Saved entries:
• • • •
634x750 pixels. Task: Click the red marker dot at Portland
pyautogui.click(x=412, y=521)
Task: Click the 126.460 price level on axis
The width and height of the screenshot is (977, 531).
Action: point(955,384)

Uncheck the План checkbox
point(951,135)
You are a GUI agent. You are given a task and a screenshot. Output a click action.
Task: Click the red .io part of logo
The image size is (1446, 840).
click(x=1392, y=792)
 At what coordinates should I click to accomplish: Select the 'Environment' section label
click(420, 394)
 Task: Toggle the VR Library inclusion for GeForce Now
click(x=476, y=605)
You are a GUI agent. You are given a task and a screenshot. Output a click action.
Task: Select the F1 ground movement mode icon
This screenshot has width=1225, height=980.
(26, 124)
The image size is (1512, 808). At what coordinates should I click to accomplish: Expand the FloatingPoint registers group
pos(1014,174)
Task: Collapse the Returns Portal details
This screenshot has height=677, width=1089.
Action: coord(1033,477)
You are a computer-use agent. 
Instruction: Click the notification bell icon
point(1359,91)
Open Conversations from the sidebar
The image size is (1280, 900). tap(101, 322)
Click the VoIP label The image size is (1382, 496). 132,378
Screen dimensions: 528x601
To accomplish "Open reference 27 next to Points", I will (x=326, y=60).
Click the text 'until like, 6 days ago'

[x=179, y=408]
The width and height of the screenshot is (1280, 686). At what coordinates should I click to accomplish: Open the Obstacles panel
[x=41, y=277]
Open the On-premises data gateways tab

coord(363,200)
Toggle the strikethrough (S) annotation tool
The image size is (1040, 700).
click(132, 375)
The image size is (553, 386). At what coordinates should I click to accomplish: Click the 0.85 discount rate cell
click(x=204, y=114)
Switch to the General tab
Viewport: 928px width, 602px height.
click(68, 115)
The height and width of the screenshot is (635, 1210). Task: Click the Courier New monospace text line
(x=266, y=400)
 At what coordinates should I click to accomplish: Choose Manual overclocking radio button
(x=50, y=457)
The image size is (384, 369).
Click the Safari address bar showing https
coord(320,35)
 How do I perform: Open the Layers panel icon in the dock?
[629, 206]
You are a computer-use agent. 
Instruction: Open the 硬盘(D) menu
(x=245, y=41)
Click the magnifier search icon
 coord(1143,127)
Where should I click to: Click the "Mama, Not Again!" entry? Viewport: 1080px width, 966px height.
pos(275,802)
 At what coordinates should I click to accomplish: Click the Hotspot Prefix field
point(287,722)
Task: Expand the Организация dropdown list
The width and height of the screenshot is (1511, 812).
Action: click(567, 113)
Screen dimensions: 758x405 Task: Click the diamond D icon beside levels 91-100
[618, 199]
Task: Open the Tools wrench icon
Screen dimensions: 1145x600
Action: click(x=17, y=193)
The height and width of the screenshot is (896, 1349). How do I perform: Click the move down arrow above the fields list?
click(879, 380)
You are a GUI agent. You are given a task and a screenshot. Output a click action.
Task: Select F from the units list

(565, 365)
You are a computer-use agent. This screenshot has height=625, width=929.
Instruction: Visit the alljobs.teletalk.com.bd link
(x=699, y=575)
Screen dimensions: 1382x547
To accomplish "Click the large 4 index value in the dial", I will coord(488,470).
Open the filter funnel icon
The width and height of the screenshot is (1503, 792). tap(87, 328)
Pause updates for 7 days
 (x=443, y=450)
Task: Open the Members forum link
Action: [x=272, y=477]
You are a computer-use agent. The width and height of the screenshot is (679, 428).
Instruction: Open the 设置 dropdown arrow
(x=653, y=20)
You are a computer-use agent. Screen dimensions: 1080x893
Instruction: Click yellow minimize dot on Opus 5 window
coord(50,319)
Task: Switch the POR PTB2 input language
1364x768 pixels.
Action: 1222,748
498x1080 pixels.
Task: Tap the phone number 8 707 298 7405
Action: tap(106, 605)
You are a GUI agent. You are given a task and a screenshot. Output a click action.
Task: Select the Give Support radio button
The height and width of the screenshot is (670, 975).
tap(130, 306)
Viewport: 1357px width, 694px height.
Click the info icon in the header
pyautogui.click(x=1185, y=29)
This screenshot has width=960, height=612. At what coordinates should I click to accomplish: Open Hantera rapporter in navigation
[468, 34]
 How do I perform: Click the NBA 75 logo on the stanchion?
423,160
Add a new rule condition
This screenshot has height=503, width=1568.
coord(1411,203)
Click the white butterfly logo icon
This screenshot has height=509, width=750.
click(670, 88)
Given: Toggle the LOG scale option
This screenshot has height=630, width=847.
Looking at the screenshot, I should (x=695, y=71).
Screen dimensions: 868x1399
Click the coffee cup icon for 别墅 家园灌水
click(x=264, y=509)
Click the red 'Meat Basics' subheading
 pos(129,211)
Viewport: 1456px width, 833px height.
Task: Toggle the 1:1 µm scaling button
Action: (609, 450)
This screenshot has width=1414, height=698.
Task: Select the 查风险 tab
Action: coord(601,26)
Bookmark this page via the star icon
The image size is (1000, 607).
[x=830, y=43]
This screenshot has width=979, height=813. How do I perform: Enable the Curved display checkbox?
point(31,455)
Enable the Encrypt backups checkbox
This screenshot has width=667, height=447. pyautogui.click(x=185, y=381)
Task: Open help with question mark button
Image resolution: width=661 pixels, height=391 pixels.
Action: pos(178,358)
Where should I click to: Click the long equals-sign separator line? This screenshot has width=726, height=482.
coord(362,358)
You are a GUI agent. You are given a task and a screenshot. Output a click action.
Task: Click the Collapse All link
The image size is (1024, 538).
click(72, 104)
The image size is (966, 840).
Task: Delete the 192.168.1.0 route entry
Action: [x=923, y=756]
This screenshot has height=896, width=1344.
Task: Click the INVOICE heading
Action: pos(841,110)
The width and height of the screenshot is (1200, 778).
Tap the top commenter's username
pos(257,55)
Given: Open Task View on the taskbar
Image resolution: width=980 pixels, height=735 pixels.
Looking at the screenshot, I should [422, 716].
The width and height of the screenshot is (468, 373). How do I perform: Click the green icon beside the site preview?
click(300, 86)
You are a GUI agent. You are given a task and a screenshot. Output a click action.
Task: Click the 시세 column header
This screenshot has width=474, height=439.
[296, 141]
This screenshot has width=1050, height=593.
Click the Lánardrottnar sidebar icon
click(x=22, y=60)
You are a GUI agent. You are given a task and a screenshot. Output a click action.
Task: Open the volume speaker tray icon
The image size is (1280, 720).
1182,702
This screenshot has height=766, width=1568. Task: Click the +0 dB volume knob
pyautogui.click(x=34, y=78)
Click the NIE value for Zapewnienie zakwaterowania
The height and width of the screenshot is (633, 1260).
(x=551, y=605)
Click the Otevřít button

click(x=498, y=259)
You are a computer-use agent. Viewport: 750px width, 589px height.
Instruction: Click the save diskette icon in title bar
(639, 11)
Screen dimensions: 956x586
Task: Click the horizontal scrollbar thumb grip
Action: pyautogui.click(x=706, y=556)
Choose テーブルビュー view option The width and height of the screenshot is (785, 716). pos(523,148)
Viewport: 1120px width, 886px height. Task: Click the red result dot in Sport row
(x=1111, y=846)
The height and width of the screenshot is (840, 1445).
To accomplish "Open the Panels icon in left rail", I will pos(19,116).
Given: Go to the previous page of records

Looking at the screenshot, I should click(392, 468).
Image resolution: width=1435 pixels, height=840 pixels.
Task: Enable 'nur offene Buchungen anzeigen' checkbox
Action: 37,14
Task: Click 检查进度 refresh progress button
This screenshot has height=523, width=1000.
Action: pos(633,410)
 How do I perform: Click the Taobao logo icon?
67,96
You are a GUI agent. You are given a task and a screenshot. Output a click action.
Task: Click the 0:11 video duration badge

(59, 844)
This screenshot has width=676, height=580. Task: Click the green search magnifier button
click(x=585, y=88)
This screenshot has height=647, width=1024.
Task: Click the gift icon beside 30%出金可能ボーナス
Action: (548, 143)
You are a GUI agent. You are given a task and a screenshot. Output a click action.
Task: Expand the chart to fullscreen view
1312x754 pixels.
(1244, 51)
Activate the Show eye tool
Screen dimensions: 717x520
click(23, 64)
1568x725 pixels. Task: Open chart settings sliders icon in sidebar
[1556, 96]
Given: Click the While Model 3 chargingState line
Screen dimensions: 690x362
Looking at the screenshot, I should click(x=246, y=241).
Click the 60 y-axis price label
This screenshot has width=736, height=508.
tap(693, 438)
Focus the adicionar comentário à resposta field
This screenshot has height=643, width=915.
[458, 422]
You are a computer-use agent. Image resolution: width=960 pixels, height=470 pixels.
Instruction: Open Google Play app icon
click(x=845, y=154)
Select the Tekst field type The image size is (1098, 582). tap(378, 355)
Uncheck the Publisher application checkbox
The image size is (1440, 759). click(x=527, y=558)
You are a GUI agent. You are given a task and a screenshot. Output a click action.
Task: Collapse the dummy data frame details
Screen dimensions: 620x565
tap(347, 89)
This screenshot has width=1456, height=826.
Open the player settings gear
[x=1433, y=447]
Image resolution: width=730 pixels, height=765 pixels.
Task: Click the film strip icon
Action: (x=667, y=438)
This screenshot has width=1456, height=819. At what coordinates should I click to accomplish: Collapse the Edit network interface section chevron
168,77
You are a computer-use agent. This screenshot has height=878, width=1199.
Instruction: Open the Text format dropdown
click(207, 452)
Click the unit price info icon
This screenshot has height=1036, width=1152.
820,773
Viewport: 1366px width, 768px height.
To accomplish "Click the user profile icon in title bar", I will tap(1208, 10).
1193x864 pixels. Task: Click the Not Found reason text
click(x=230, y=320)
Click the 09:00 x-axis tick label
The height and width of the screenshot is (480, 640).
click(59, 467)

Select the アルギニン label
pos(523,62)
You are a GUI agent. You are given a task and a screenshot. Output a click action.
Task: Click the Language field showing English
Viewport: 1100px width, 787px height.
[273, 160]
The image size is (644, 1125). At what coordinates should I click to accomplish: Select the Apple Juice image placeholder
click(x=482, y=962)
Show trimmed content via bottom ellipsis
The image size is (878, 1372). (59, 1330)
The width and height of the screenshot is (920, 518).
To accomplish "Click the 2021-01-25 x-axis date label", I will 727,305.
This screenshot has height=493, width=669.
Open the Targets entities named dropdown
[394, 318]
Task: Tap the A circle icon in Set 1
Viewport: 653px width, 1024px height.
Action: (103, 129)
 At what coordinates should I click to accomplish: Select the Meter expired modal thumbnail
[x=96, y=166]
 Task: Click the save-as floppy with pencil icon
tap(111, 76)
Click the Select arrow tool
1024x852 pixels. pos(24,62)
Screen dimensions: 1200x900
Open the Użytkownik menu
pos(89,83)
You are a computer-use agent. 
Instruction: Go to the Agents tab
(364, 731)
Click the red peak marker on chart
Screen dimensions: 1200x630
• • • •
*AIM OF THE TASK*. Produce only the lines from the line containing "Given: Click the" through the line containing "This screenshot has width=1456, height=826.", inclusive of both, exactly as they stand in the entries above.

*SOLVED EXERCISE*.
Given: Click the While Model 3 chargingState line
Screen dimensions: 690x362
Looking at the screenshot, I should click(x=246, y=241).
Click the 60 y-axis price label
This screenshot has width=736, height=508.
tap(693, 438)
Focus the adicionar comentário à resposta field
This screenshot has height=643, width=915.
[458, 422]
You are a computer-use agent. Image resolution: width=960 pixels, height=470 pixels.
Instruction: Open Google Play app icon
click(x=845, y=154)
Select the Tekst field type The image size is (1098, 582). tap(378, 355)
Uncheck the Publisher application checkbox
The image size is (1440, 759). click(x=527, y=558)
You are a GUI agent. You are given a task and a screenshot. Output a click action.
Task: Collapse the dummy data frame details
Screen dimensions: 620x565
tap(347, 89)
This screenshot has width=1456, height=826.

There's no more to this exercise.